Os deputados lembram que o Ministério da Saúde instituiu a Política de Atenção Integral em Reprodução Humana Assistida, por meio da Portaria Nº 426/GM, de 22 de março de 2005.

Eles afirmam que, destinada a ampliar o acesso de casais às soluções para infertilidade, quatro meses depois essa portaria foi suspensa para análise de impactos financeiros e até hoje não foi implementada.

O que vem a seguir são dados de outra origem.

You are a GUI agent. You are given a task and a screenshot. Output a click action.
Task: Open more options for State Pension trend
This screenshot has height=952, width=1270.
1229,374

“Discutir o acesso à reprodução assistida de casais com problema de infertilidade pelo SUS traz à tona um problema silencioso, guardado dentro de milhares de lares brasileiros”, diz Chico Lopes.

Custo

O custo de um tratamento para engravidar varia de acordo com a técnica, mas pode chegar a R$ 20 mil por tentativa. Denise Rodrigues, autora do livro ``Socorro, Quero Ser Mãe``, também defende a inclusão do tratamento entre os serviços oferecidos pelo SUS. Para ela, que contou com ajuda da reprodução assistida para gerar um filho, a tendência é que os casais cada vez mais precisem desses tratamentos, uma vez que muitos têm priorizado a carreira profissional e deixado o sonho de se tornarem pais para mais tarde. ``Não conseguir engravidar afeta muito a psique da mulher, do casal, desestrutura, faz um mal terrível para quem passou por esse problema, como eu passei. Então, acho fundamental disponibilizar isso em toda a rede do SUS, até por uma questão de saúde pública, porque o problema deixa o casal, a família, bastante incomodada. Está na hora de democratizar o acesso a esse serviço.``

Foram convidados:

- o médico especialista em Reprodução Humana Sebastião Evangelista Torquato;
- o diretor científico da Sociedade Brasileira de Reprodução Humana Waldemar Naves do Amaral;
- o especialista em Regulação de Saúde Suplementar da Agência Nacional de Saúde Suplementar Jorge Carvalho.

A audiência será realizada às 14h30, no Plenário 5.